Classics Club Planning

To reach my goal of reading 50 titles from my Classics Club list by October 1, 2023 I need to read 21 more books from my remaining unread list. As it happens, including the current month, there are 21 months left until the deadline. (This is 638 days from January 1, 2022) I thought this was a good time to give some thought to which of the titles remaining on my list I really want to read. 

Inspired by chapter-a-day read-alongs at One Catholic Life I finished Great Expectations this past year and am on track to finish The Three Musketeers by December 31. I have really enjoyed this way of reading long books as it has built a habit of a calm moment of reading into each day and having a plan keeps me from getting overwhelmed by all the remaining pages. This approach only works with books that have lots of fairly short chapters, but 19th century novels (probably because they were published serially) are typically structured that way. I plan to continue this habit with the following books (not necessarily in this order) in 2022:

  1. The Moonstone, Wilkie Collins, 1868 (53 days)
  2. Complete Grimm's Fairy Tales, the Brothers Grimm (55 days)
  3. Nicholas Nickleby, Charles Dickens, 1839 (66 days)
  4. The Decameron, Giovanni Boccaccio, 1353 (103 days)
  5. Madame Bovary, Gustave Flaubert, 1856 (I don't have this book yet so I don't know how many days it will take, but if it is fewer than 88 chapters it will fit into the year)
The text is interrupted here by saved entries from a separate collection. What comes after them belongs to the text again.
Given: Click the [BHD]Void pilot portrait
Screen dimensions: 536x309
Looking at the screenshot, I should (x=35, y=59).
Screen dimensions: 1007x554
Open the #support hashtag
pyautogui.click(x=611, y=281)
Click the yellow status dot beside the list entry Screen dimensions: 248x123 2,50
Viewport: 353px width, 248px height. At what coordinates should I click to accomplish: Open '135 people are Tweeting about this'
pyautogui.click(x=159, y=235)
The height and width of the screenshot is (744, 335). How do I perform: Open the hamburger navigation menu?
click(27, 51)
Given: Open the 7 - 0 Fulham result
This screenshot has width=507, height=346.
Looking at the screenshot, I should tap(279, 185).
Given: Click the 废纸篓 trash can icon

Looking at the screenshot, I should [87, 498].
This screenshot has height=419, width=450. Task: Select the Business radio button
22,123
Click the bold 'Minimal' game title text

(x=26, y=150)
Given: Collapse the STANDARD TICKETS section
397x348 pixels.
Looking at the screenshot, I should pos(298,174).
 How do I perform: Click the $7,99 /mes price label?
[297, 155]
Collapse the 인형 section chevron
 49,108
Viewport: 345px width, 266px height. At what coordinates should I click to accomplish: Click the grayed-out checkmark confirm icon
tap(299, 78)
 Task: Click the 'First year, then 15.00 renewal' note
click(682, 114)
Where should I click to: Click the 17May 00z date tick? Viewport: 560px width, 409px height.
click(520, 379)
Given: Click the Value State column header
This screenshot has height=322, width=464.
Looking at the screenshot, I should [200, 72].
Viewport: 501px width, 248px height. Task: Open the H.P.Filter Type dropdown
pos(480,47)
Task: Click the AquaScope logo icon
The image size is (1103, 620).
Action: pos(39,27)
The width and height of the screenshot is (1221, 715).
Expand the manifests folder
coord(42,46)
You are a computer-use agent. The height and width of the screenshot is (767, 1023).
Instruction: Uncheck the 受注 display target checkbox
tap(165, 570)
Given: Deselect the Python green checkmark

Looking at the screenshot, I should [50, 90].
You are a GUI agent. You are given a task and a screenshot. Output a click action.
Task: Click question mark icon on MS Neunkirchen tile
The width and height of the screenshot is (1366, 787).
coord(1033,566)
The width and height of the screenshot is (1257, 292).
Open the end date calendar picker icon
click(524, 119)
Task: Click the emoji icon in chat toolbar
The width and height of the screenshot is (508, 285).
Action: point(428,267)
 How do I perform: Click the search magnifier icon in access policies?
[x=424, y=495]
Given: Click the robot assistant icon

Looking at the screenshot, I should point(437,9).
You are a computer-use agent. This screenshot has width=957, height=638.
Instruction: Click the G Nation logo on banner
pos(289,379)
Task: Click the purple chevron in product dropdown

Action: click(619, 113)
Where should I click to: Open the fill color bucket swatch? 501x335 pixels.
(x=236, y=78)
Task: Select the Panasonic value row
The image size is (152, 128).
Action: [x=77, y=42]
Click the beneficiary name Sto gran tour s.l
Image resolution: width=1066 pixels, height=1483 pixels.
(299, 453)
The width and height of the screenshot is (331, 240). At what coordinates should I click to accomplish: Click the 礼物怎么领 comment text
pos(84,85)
    If I am still liking this approach and want to continue it into 2023 these titles would also be suitable for chapter-a-day reading:

  6. Martin Chuzzlewit, Charles Dickens, 1844 (55 days)
  7. The Bonfire of the Vanities, Tom Wolfe, 1987 (33 days)
  8. New Grub Street, George Gissing, 1891 (38 days)

    Also on my list are these books that might be suited to this approach but which I don't have copies of so I am not sure. If these, plus Madame Bovary, have fewer than 235 chapters  (average of 58 per book) they will fit into the available time:

  9. Treasure Island, Robert Louis Stevenson, 1882 
  10. A House for Mr Biswas, V. S. Naipaul, 1961
  11. Lonesome Dove, Larry McMurtry, 1985

If I finish all the chapter-a-day possibilities that leaves 10 more titles to read to complete my list. I always have multiple books going at once so these would be read at the same time as the chapter-a-day ones. I have copies of these titles on my shelves so it would be good if I read them:

  1. Doctor Zhivago, Boris Pasternak, 1957
  2. The Member of the Wedding, Carson McCullers, 1946
  3. Where Angels Fear to Tread, E. M. Forster, 1905
  4. The Grand Sophy, Georgette Heyer, 1950

  5. Walden, Henry David Thoreau, 1854
  6. Out of Africa, Isak Dinesen, 1937
  7. Islam: A Short History, Karen Armstrong, 2000
  8. The Story of Philosophy, Will Durant, 1926

  9. Swann's Way, Marcel Proust, 1913 (I have this on audio)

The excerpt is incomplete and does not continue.